9. Whisperer II

3.6K 507 9
                                    

Aku hanya mangut-mangut. Tidak aneh, batinku. Menyadari ada seseorang yang membuat kesaksian palsu saja membuatku kesal, kurasa aku telah menyiapkan diri untuk menerima berita yang tak ingin kuketahui seperti yang diutarakan oleh Wijaya.

"Berdasarkan kesaksian orang-orang, memang tampaknya mereka tidak menyukai Janu."

Kuturunkan kedua lenganku, ditopang oleh meja kayu yang terasa dingin. "Bagaimana mungkin? Tampaknya dia anak yang baik, kan? Maksudku, sikapnya itu, di luar dari penampilannya."

"Dia sering mabuk, mencederai orang-orang, siapapun. Anda mengerti, kan, Pak?"

Aku tak membalas pertanyaannya. Memang, setiap orang memiliki kelebihan dan kekurangannya masing-masing. Tapi, aku sendiri tidak benar-benar yakin. Maksudku, astaga, bahkan anak itu yang menyambut kami, mempersilakan kami untuk menyelidiki kasus ini, terbuka terhadap segala cerita yang ada. Aku tidak mengatakan bahwa Janu tidak mungkin melakukannya, hanya saja sikapnya itu benar-benar berbeda seratus delapan puluh derajat dengan apa yang kusaksikan secara langsung.

Aku menggeram. Tolol, aku baru bertemu dengannya beberapa hari dan kini aku berusaha menghindari pernyataan orang-orang yang mungkin telah tinggal di sekitarnya selama beberapa tahun, belasan tahun, atau bahkan lebih.

"Tak hanya itu, Pak," lanjut Wijaya. "Anak Ibu Dewi pun pernah diserang hingga kritis."

Aku terbelalak.

"Benarkah?"

Wijaya tak menepis keraguanku, tetapi ia terus melanjutkan ceritanya. "Meninggal karena kehabisan darah ketika ia dilarikan ke rumah sakit."

"Astaga." Aku tak dapat berkata-kata lebih banyak lagi. Bahkan, biarpun ingin kulakukan, Wijaya tak henti-hentinya menceritakan seluruh informasi yang didapatnya.

"Kasusnya tak dilaporkan. Keluarga Janu meminta maaf, memohon pada Ibu Dewi untuk tidak melaporkan kasus ini pada polisi. Tentu saja beliau tak menginginkannya. Namun, orang-orang sepakat untuk tak melaporkan kasus itu. Pertama, karena ketika itu Janu masih berumur lima belas atau enam belas tahun, lalu—"

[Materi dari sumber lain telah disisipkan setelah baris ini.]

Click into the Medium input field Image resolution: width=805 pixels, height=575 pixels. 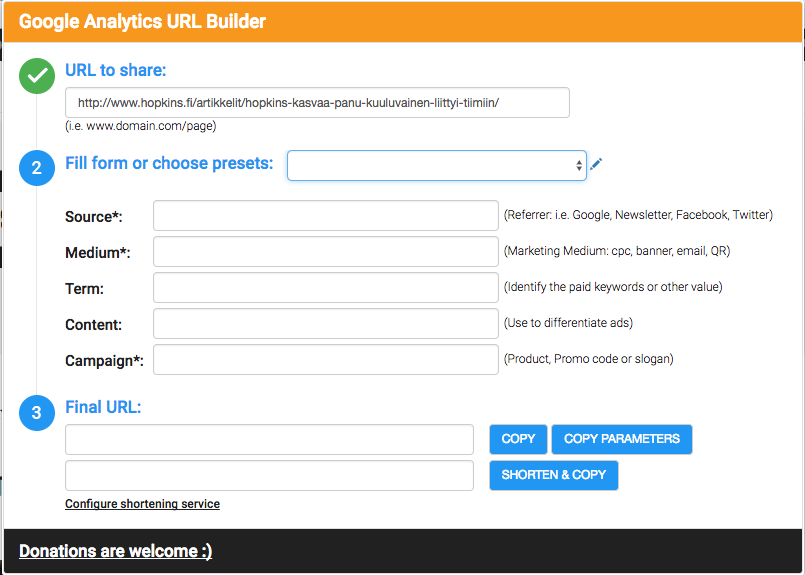(x=325, y=252)
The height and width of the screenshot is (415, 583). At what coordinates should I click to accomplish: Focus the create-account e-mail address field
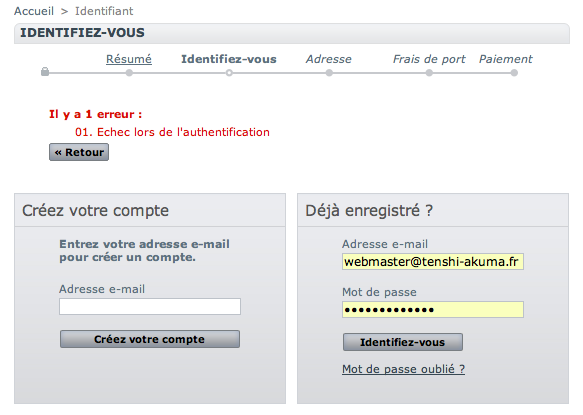pos(150,306)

Aku menyela, "Dia telah bermabuk-mabukan pada umur segitu?"

"Mungkin."

Kugaruk kepalaku. Aku tak menyukai ini, benar-benar tak menyukainya.

"Kedua, karena mereka tak ingin kasus ini terbuka, mereka tak ingin orang-orang merasa tempat tinggal mereka tak aman."

"Aku dapat mengerti itu."

Wijaya sendiri, sebelum beranjak dari kursinya, berkata, "Ah, saya beli makanan dulu ya, Pak!"

Tentu saja tak dapat kutolak. Aku bukan orang gila yang menginginkan seseorang mati kelaparan, apalagi di hadapanku. Selain itu, dia membayar sendiri untuk makanannya. Hanya saja, satu hal yang benar-benar masih membuatku sedikit terganggu adalah pakaiannya itu. Astaga, aku baru ingat jika jaketnya disimpan dalam mobilku, dia tak memiliki kesempatan untuk mengambilnya. Sialannya, berpuluh-puluh pasang mata terus tertuju pada Wijaya, seolah-olah ia adalah manekin yang sengaja dipajang untuk memamerkan busana. Namun, meskipun begitu, aku tetap tak dapat menyalahkan segerombolan manusia ini. Pasti, di antara mereka, sebagian besar bertanya apa yang sedang terjadi di sini. Apakah ada kasus? Perampokan, pencopetan, atau bahkan pembunuhan?

Sangat jarang mereka melihat seseorang berseragam polisi untuk datang ke tempat ini, karena memang sedikit tak wajar melihat kami yang tampak seharusnya bekerja berada di sini.

Akhirnya, aku berusaha menepis seluruh pemikiran itu. Fokus pada kasusnya, Roy!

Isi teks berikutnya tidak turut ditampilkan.